8.4 Invitée à exposer son point de vue oralement lors de l’émission, la « Zurich » n’a pas souhaité s’exprimer sur cette affaire devant une caméra de télévision. Elle a préféré adresser à la TSR un message électronique dans lequel elle reconnaît son erreur. Ce message a été brièvement résumé. Le devoir d’équilibre entre les différents points de vue a ainsi été suffi- samment respecté. Malgré un intitulé peu flatteur (« Assurances, primes à la déprime »), le reportage n’avait pas pour but de dénigrer la « Zurich » assurances. Il a simplement rendu compte des faits tels qu’ils se sont déroulés objectivement, faisant état notamment d’une lettre de la « Zurich » du 10 novembre 1999 qui n’aurait jamais dû être expédiée et qui annonçait à la famille L le versement d’un capital d’invalidité. Les deux lettres des 10 novembre 1999 et 7 février 2000 ont été mises en parallèle avec la situation délicate de L et ses parents. Force est de constater que l’attention du spectateur n’a pas été portée sur le plaignant, mais sur l’erreur de la « Zurich » en général. Les déductions auxquelles l’entourage du plaignant a pu se livrer ne sont pas déterminantes dans le cadre d’un examen de l’émission au regard du droit des programmes.
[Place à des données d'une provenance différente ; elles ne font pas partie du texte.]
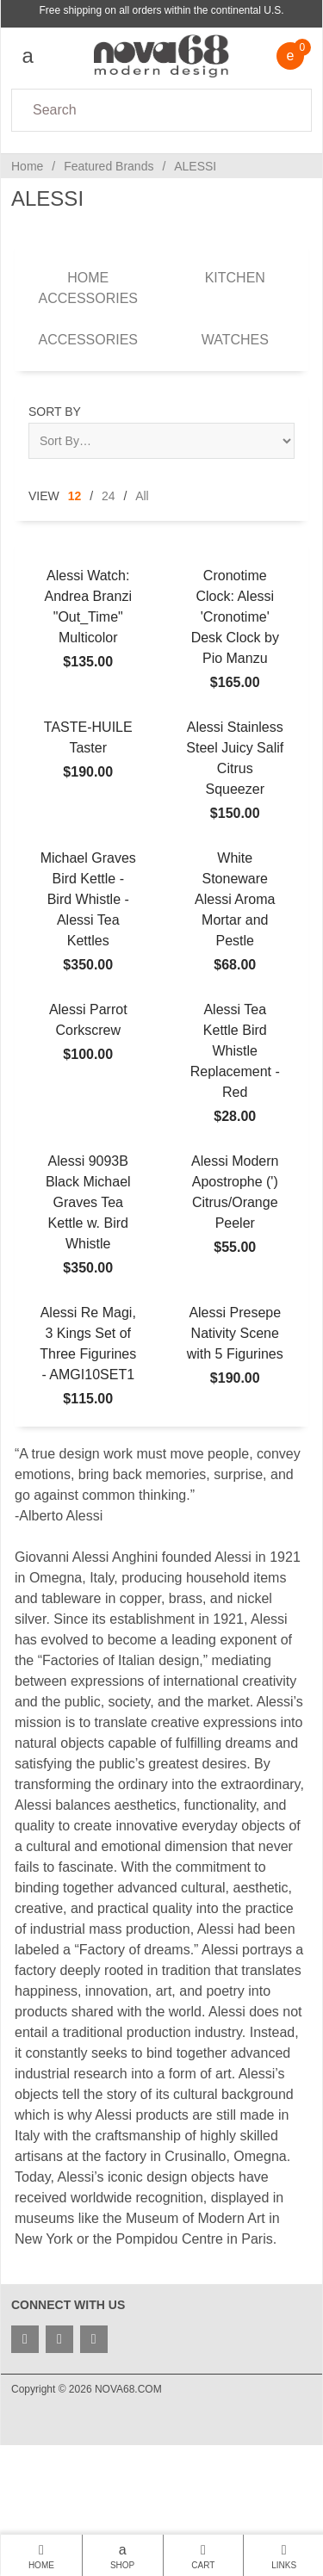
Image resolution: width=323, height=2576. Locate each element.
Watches (235, 339)
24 (108, 496)
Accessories (88, 339)
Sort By (54, 411)
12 (75, 496)
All (142, 496)
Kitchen (235, 277)
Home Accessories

8.5 Au vu des circonstances, le plaignant ne peut donc pas prétendre à l’anonymat ou à la protection de sa sphère privée. Selon l’impression générale qui se dégage de l’émission dans son ensemble, c’est la compagnie d’assurances, et non le plaignant, qui porte la responsabilité de l’erreur de transmission. Au demeurant, le choix de traiter le sujet L, de même que le message du reportage, relèvent de l’autonomie dont dispose le diffuseur dans la conception des programmes en vertu de l’art. 5 al. 1 LRTV.
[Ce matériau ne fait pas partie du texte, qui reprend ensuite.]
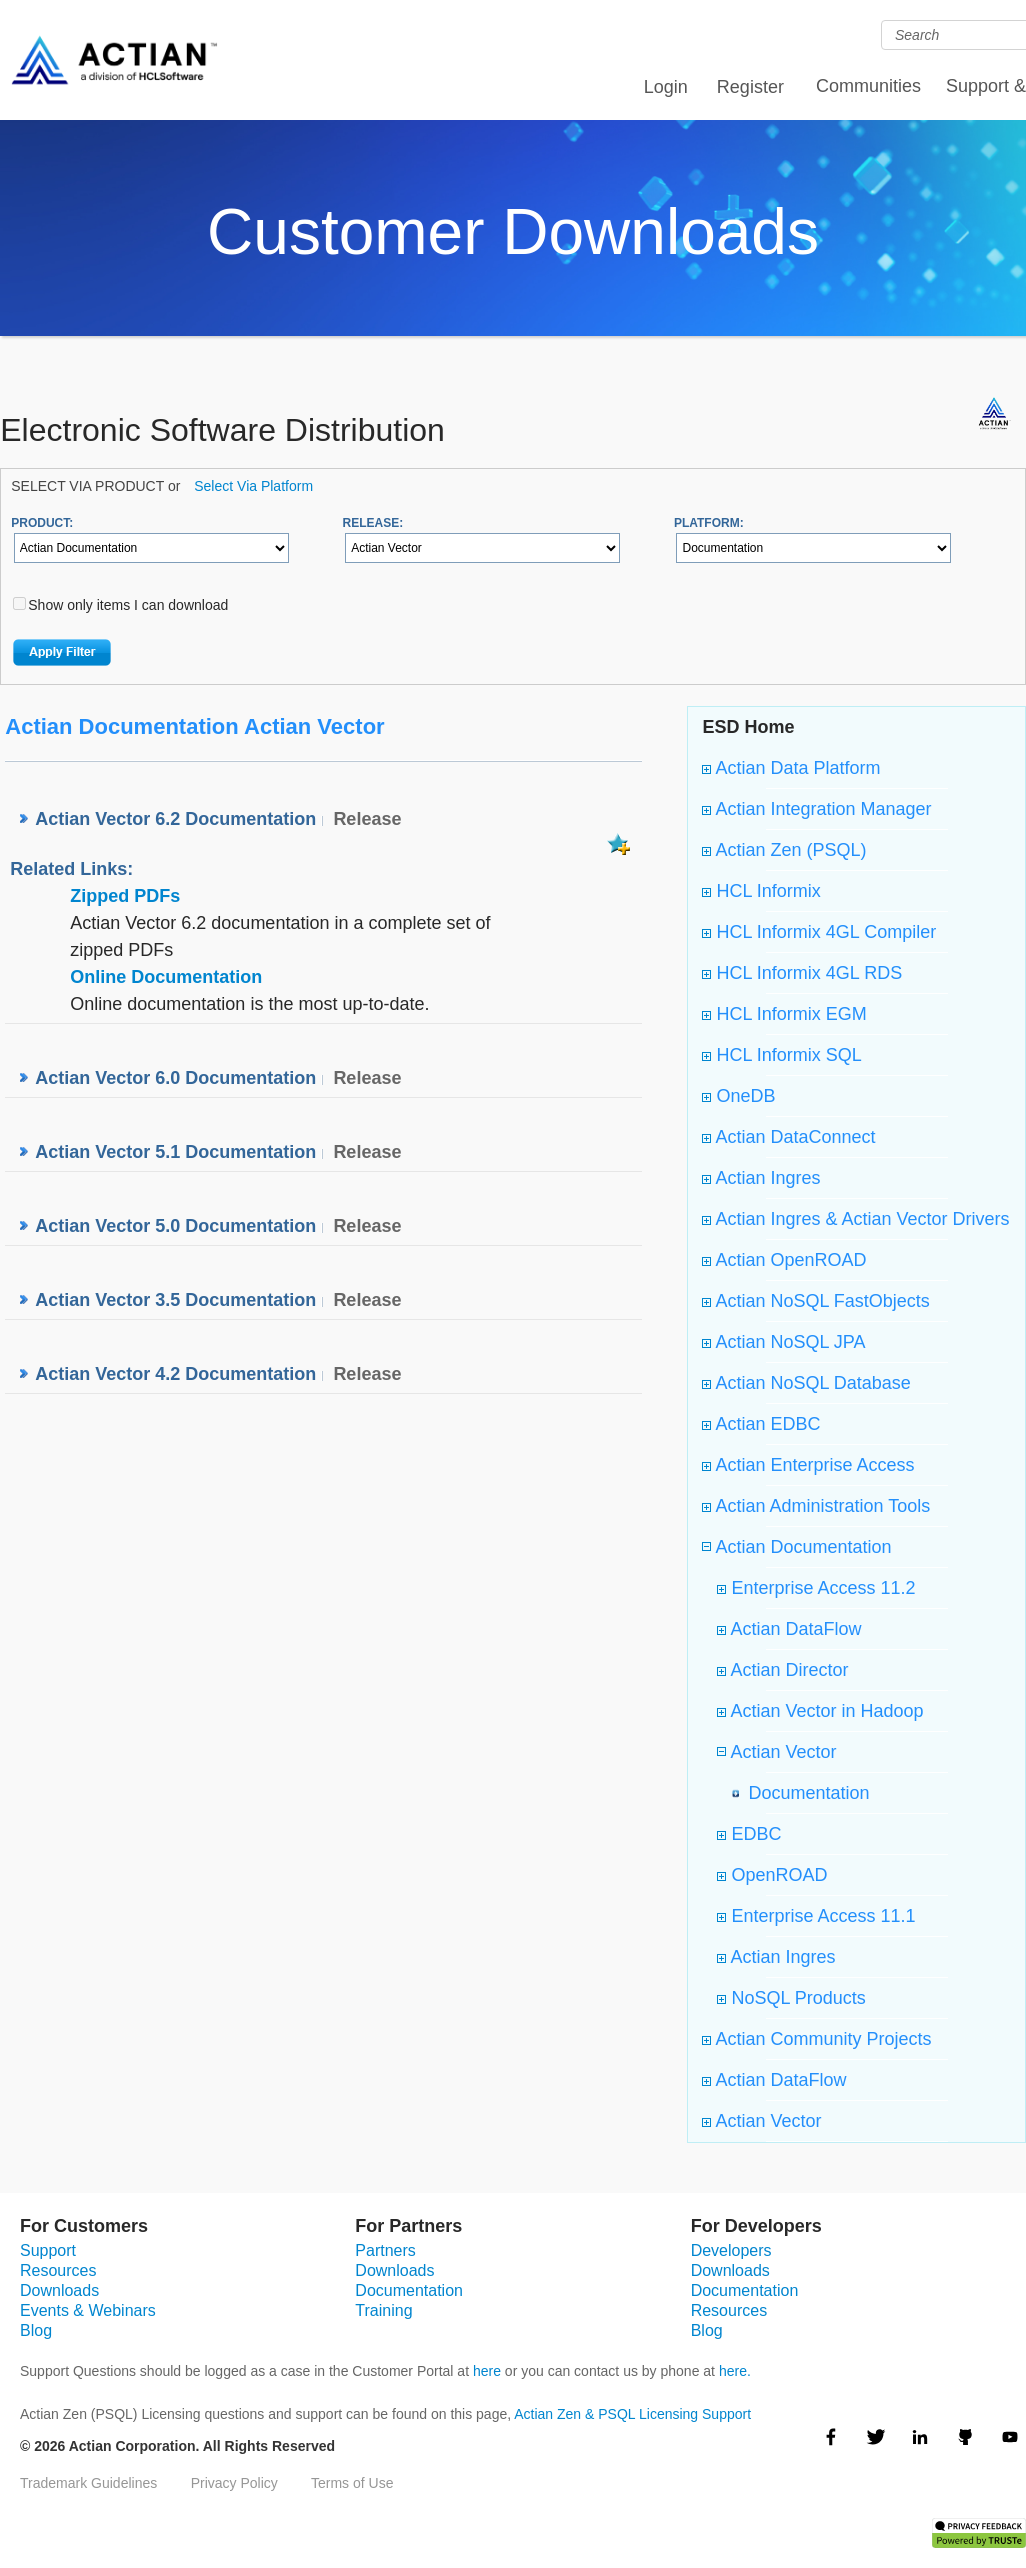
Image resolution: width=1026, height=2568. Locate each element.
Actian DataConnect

9. Il découle de ce qui précède qu’il n’y a pas eu violation du principe de présentation fidèle des événements de l’art. 4 LRTV. Les téléspectateurs ont pu librement se former une opinion sur le « cas L » au vu des informations diffusées. La plainte doit donc être rejetée dans la mesure où elle est recevable.
Dispositif
Par ces motifs
L'Autorité de plainte
1. Rejette la plainte du 23 juillet 2001 déposée par S dans la mesure où elle est recevable et constate que l'émission « Mise au point » diffusée le 3 juin 2001 n'a pas violé la loi sur la radio et la télévision.
2. Ne perçoit aucun frais de procédure.
3. Communique la décision : - (...)
Au nom de
l'Autorité indépendante d'examen des plaintes en matière de radio-télévision
Indication des voies de droit
En application des articles 65 LRTV (RS 784.40) et 103 de la loi fédérale d'organisation judiciaire (RS 173.110), les décisions de l'Autorité de plainte peuvent être déférées au Tribunal fédéral par un recours de droit administratif, dans les trente jours qui suivent leur notification.